**What the exercise asks**. Please repeat, exactly as written, the line containing "Where should I click to: Select the 5D" and every line after it through the end of the records below, leaving out any pictures.

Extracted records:
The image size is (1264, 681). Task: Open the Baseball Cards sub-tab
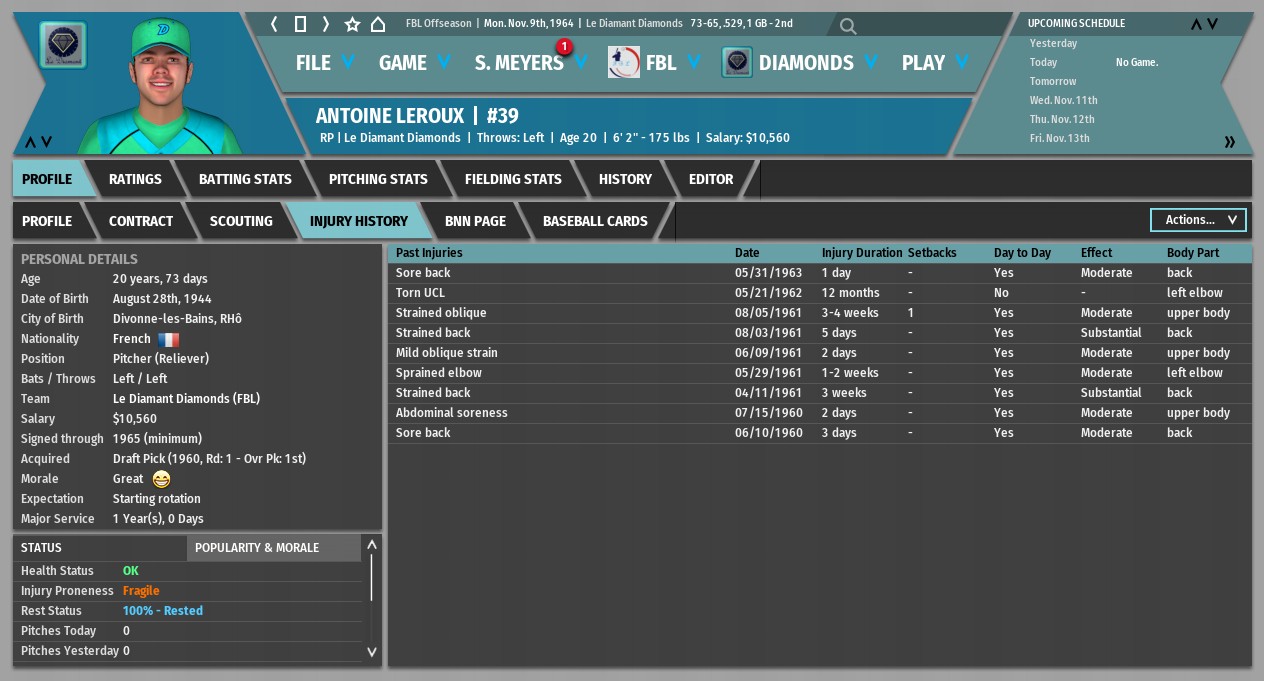(595, 221)
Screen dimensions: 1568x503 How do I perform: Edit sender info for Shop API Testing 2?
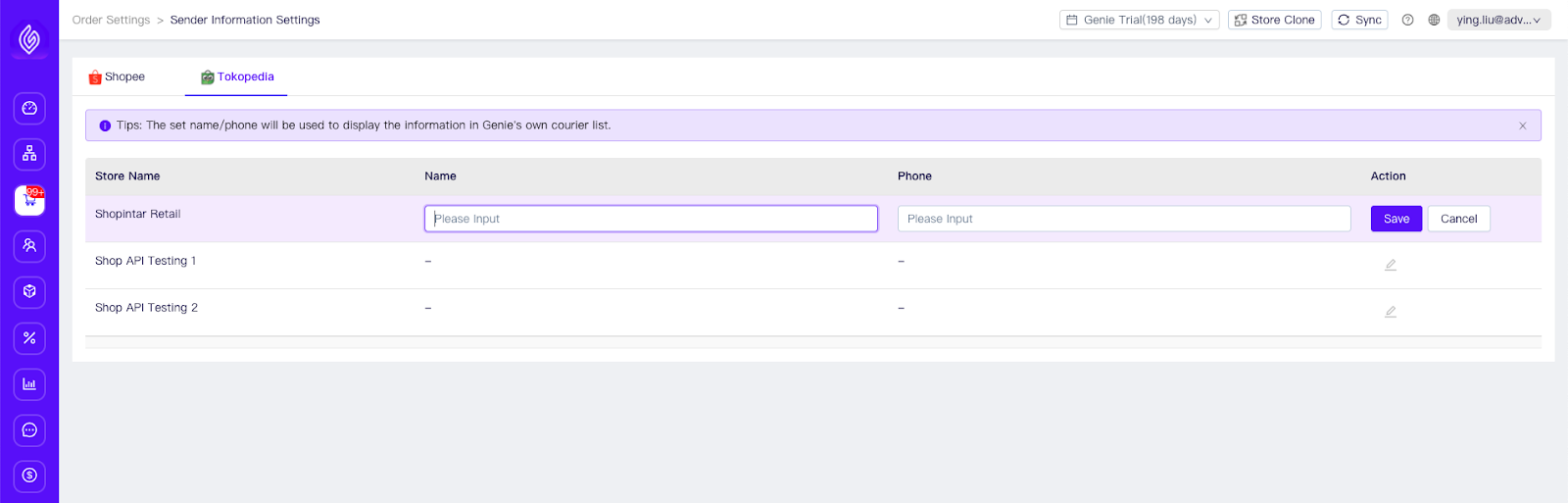(x=1390, y=312)
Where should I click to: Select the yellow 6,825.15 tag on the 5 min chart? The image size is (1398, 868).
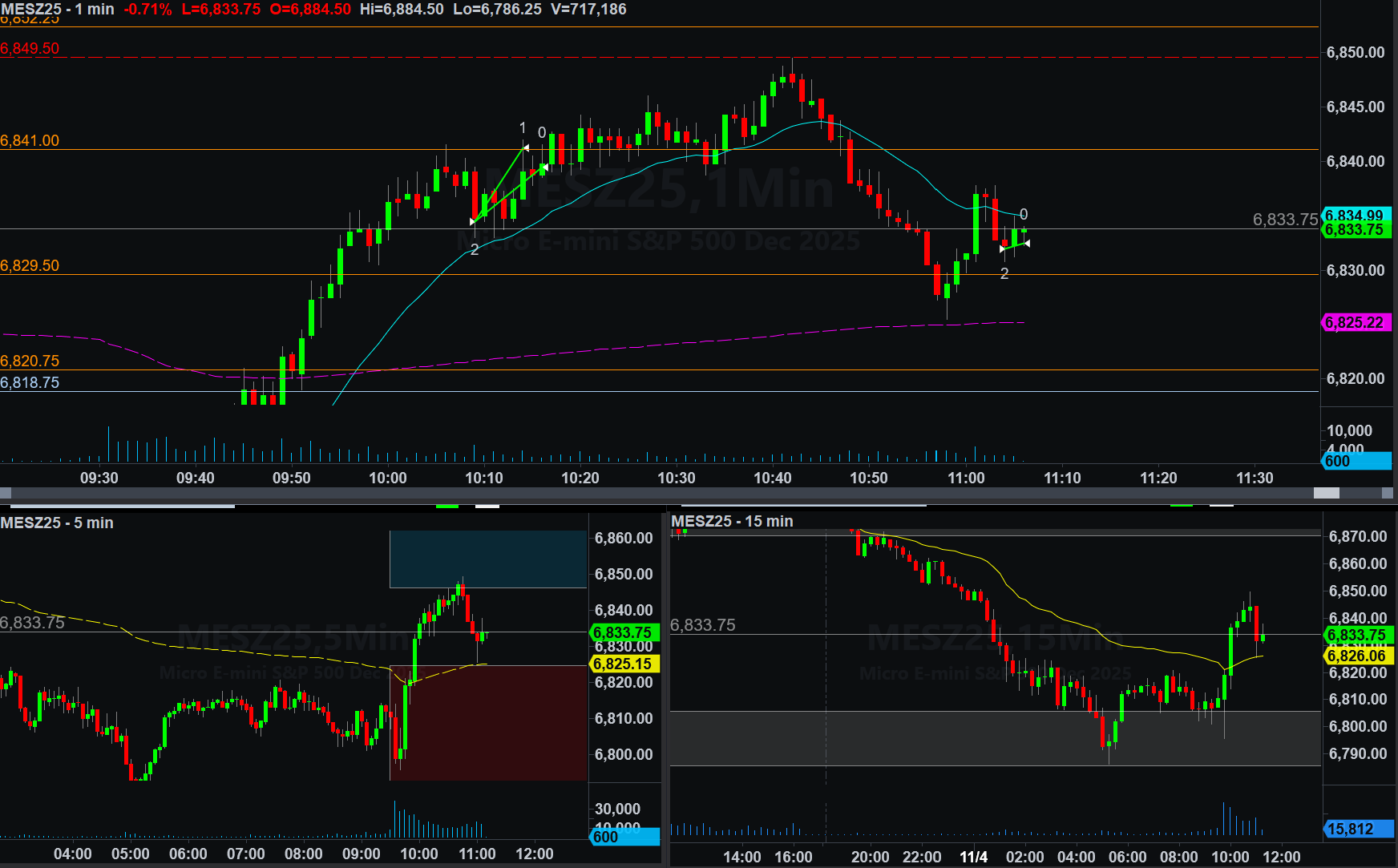(x=624, y=664)
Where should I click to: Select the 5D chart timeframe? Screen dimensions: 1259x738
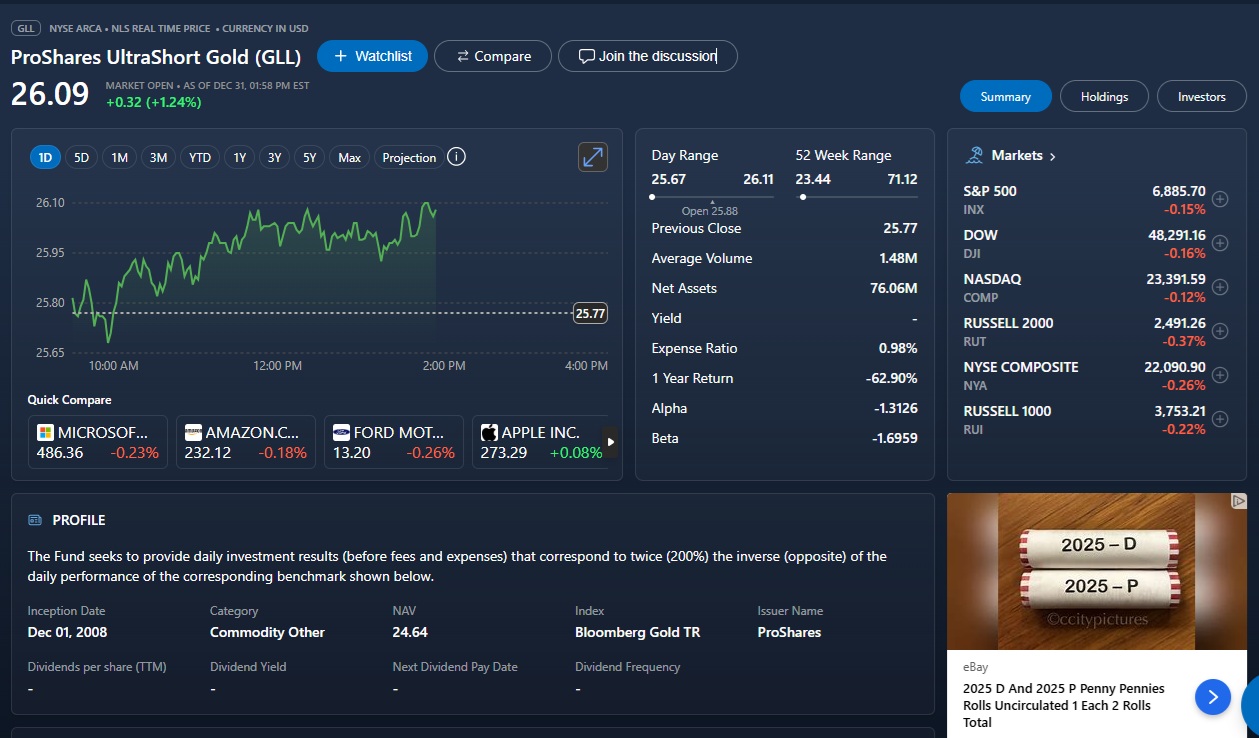click(82, 157)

**Response**.
Where should I click to: Select the 5D chart timeframe? Screen dimensions: 1259x738
click(82, 157)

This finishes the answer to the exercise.